Opinión: El proyecto, las renuncias y un desafortunado tweet

El lanzamiento del proyecto clave para el sector petrolero se vio opacado por la crisis política del gobierno nacional.




“Es tiempo de aprovechar el potencial energético que tenemos y así ser más soberanos”. Esa fue la frase con la que el presidente, Alberto Fernández, cerró el tweet que publicó para difundir el proyecto de ley de Promoción de las Inversiones en el sector hidrocarburífero.

La frase fue buena, y con la intención correcta, pero el tweet se publicó a las 16.22 del miércoles, cuando 10 altos funcionarios del gobierno habían presentado su renuncia y a la presentación del proyecto petrolero parecía que había pasado hace mucho, mucho tiempo.

El mensaje del presidente, que en cualquier otro momento habría sido alentador para el sector inversor, terminó siendo una suerte de meme en sí mismo, el chiste de un presidente que busca convencer a inversores en el medio de la peor crisis política de su gobierno. Un mensaje que pecó de tan mal timing que no sólo no generó el efecto esperado sino realmente, el opuesto.
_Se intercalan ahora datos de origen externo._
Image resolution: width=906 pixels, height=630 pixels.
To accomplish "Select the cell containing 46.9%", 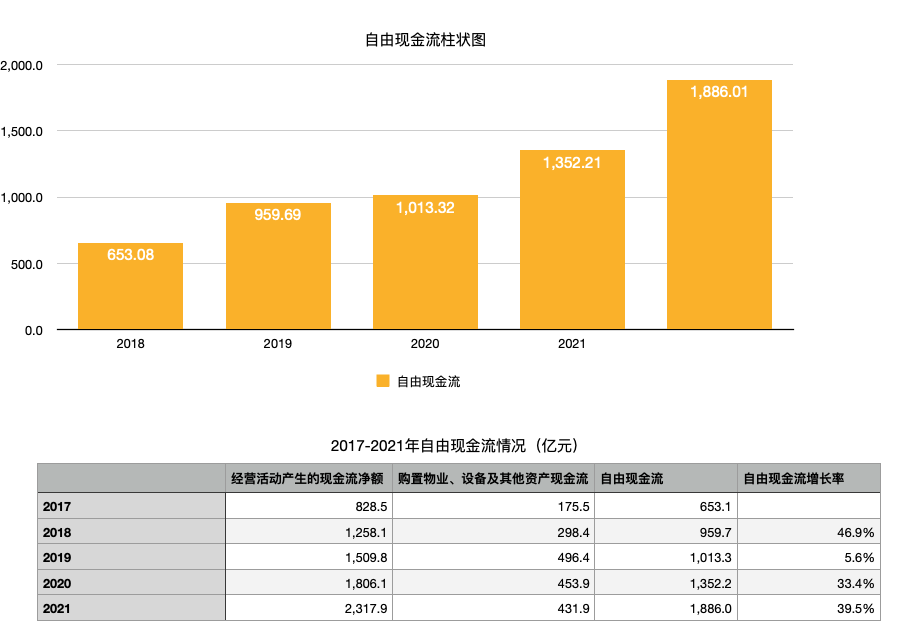I will tap(808, 532).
El desafortunado tweet de Fernández es en realidad el remate de una larga polémica que se desató el 19 de agosto pasado cuando desde la secretaría de Energía de la Nación se optó por elevar el proyecto a Presidencia sin cumplir con el compromiso de darlo a conocer previamente a las provincias productoras que integran la Ofephi, la Organización de Estados Productores de Hidrocarburos.

Esa polémica terminó siendo capitalizada por el titular de la Ofephi, el gobernador de Neuquén, Omar Gutiérrez. Y pudo haber incidido en el resultado de las PASO en Neuquén en donde no solo el MPN volvió a ganar el favor de las urnas, sino que el Frente de Todos por el que el secretario de Energía de la Nación, Darío Martínez, podría aspirar a la gobernación terminó en el quinto lugar con el 14,5% de los votos.

El mango de la sartén se le acomodó a Martínez el miércoles en el acto de presentación que encabezó junto a Fernández, el ministro de Economía Martín Guzmán, gobernadores y los titulares de las principales petroleras del país.
Como devolución de gentilezas Gutiérrez fue sentado en la segunda fila, pero todo lo avanzado en el acto duró muy poco, hasta el estallido de la crisis política y el remate del desafortunado tweet presidencial.